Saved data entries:
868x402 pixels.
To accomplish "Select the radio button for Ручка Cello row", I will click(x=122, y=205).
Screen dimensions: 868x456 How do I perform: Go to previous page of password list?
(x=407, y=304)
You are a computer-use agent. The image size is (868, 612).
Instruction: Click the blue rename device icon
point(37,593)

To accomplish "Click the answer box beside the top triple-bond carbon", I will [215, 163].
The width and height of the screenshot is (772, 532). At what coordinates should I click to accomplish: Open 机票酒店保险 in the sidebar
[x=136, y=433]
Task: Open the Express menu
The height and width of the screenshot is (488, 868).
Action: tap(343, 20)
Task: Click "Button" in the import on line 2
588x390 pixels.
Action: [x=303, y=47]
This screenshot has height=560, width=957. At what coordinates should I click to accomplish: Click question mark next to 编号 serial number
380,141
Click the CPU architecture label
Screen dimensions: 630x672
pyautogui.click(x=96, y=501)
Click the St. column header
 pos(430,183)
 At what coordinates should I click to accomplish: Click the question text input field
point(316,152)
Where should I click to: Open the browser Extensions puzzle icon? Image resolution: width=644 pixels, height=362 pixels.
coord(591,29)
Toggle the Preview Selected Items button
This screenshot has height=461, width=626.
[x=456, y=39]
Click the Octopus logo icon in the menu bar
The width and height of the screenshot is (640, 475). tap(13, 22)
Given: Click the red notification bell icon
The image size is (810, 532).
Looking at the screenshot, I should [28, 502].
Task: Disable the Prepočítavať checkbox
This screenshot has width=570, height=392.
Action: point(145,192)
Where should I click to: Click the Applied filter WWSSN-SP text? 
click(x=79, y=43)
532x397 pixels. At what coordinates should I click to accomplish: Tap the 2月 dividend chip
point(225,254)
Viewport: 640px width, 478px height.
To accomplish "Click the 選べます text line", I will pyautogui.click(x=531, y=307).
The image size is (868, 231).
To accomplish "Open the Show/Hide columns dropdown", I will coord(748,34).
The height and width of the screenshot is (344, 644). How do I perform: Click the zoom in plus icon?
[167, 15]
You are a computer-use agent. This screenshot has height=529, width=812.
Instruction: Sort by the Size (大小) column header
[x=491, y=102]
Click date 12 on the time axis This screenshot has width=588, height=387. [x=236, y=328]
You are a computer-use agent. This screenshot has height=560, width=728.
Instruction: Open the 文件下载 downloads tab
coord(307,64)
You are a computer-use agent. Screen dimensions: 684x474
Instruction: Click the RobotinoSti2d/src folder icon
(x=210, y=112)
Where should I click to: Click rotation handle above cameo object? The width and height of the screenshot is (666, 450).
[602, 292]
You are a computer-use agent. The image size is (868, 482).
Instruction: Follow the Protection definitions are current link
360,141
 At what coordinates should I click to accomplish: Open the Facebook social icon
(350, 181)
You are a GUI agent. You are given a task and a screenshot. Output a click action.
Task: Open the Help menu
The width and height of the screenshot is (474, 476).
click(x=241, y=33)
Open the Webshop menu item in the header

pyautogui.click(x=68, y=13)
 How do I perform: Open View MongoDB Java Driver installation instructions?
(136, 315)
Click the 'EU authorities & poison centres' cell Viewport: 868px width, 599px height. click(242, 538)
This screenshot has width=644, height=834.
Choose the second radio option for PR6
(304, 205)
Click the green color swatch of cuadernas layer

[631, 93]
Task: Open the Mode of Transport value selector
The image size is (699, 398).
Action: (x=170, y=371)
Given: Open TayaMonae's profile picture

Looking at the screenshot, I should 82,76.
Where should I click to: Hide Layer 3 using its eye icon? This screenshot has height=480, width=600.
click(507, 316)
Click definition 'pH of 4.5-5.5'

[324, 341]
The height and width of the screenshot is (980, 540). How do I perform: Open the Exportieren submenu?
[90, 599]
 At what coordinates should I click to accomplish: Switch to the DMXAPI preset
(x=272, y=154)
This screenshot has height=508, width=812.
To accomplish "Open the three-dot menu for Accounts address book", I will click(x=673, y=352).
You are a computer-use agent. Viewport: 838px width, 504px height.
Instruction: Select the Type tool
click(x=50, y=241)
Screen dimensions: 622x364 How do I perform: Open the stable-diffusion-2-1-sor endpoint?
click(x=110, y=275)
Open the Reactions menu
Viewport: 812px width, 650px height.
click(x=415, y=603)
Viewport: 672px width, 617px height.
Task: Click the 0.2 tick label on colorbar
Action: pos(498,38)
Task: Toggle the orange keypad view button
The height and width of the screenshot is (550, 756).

■ **What to produce**
Would you please give the data above again, exactly as it appears?

■ **Solution for this problem**
868x402 pixels.
To accomplish "Select the radio button for Ручка Cello row", I will click(x=122, y=205).
Screen dimensions: 868x456 How do I perform: Go to previous page of password list?
(x=407, y=304)
You are a computer-use agent. The image size is (868, 612).
Instruction: Click the blue rename device icon
point(37,593)

To accomplish "Click the answer box beside the top triple-bond carbon", I will [215, 163].
The width and height of the screenshot is (772, 532). At what coordinates should I click to accomplish: Open 机票酒店保险 in the sidebar
[x=136, y=433]
Task: Open the Express menu
The height and width of the screenshot is (488, 868).
Action: tap(343, 20)
Task: Click "Button" in the import on line 2
588x390 pixels.
Action: [x=303, y=47]
This screenshot has height=560, width=957. At what coordinates should I click to accomplish: Click question mark next to 编号 serial number
380,141
Click the CPU architecture label
Screen dimensions: 630x672
pyautogui.click(x=96, y=501)
Click the St. column header
 pos(430,183)
 At what coordinates should I click to accomplish: Click the question text input field
point(316,152)
Where should I click to: Open the browser Extensions puzzle icon? Image resolution: width=644 pixels, height=362 pixels.
coord(591,29)
Toggle the Preview Selected Items button
This screenshot has height=461, width=626.
[x=456, y=39]
Click the Octopus logo icon in the menu bar
The width and height of the screenshot is (640, 475). tap(13, 22)
Given: Click the red notification bell icon
The image size is (810, 532).
Looking at the screenshot, I should [28, 502].
Task: Disable the Prepočítavať checkbox
This screenshot has width=570, height=392.
Action: point(145,192)
Where should I click to: Click the Applied filter WWSSN-SP text? 
click(x=79, y=43)
532x397 pixels. At what coordinates should I click to accomplish: Tap the 2月 dividend chip
point(225,254)
Viewport: 640px width, 478px height.
To accomplish "Click the 選べます text line", I will pyautogui.click(x=531, y=307).
The image size is (868, 231).
To accomplish "Open the Show/Hide columns dropdown", I will coord(748,34).
The height and width of the screenshot is (344, 644). How do I perform: Click the zoom in plus icon?
[167, 15]
You are a computer-use agent. This screenshot has height=529, width=812.
Instruction: Sort by the Size (大小) column header
[x=491, y=102]
Click date 12 on the time axis This screenshot has width=588, height=387. [x=236, y=328]
You are a computer-use agent. This screenshot has height=560, width=728.
Instruction: Open the 文件下载 downloads tab
coord(307,64)
You are a computer-use agent. Screen dimensions: 684x474
Instruction: Click the RobotinoSti2d/src folder icon
(x=210, y=112)
Where should I click to: Click rotation handle above cameo object? The width and height of the screenshot is (666, 450).
[602, 292]
You are a computer-use agent. The image size is (868, 482).
Instruction: Follow the Protection definitions are current link
360,141
 At what coordinates should I click to accomplish: Open the Facebook social icon
(350, 181)
You are a GUI agent. You are given a task and a screenshot. Output a click action.
Task: Open the Help menu
The width and height of the screenshot is (474, 476).
click(x=241, y=33)
Open the Webshop menu item in the header

pyautogui.click(x=68, y=13)
 How do I perform: Open View MongoDB Java Driver installation instructions?
(136, 315)
Click the 'EU authorities & poison centres' cell Viewport: 868px width, 599px height. click(242, 538)
This screenshot has width=644, height=834.
Choose the second radio option for PR6
(304, 205)
Click the green color swatch of cuadernas layer

[631, 93]
Task: Open the Mode of Transport value selector
The image size is (699, 398).
Action: (x=170, y=371)
Given: Open TayaMonae's profile picture

Looking at the screenshot, I should 82,76.
Where should I click to: Hide Layer 3 using its eye icon? This screenshot has height=480, width=600.
click(507, 316)
Click definition 'pH of 4.5-5.5'

[324, 341]
The height and width of the screenshot is (980, 540). How do I perform: Open the Exportieren submenu?
[90, 599]
 At what coordinates should I click to accomplish: Switch to the DMXAPI preset
(x=272, y=154)
This screenshot has height=508, width=812.
To accomplish "Open the three-dot menu for Accounts address book", I will click(x=673, y=352).
You are a computer-use agent. Viewport: 838px width, 504px height.
Instruction: Select the Type tool
click(x=50, y=241)
Screen dimensions: 622x364 How do I perform: Open the stable-diffusion-2-1-sor endpoint?
click(x=110, y=275)
Open the Reactions menu
Viewport: 812px width, 650px height.
click(x=415, y=603)
Viewport: 672px width, 617px height.
Task: Click the 0.2 tick label on colorbar
Action: pos(498,38)
Task: Toggle the orange keypad view button
The height and width of the screenshot is (550, 756).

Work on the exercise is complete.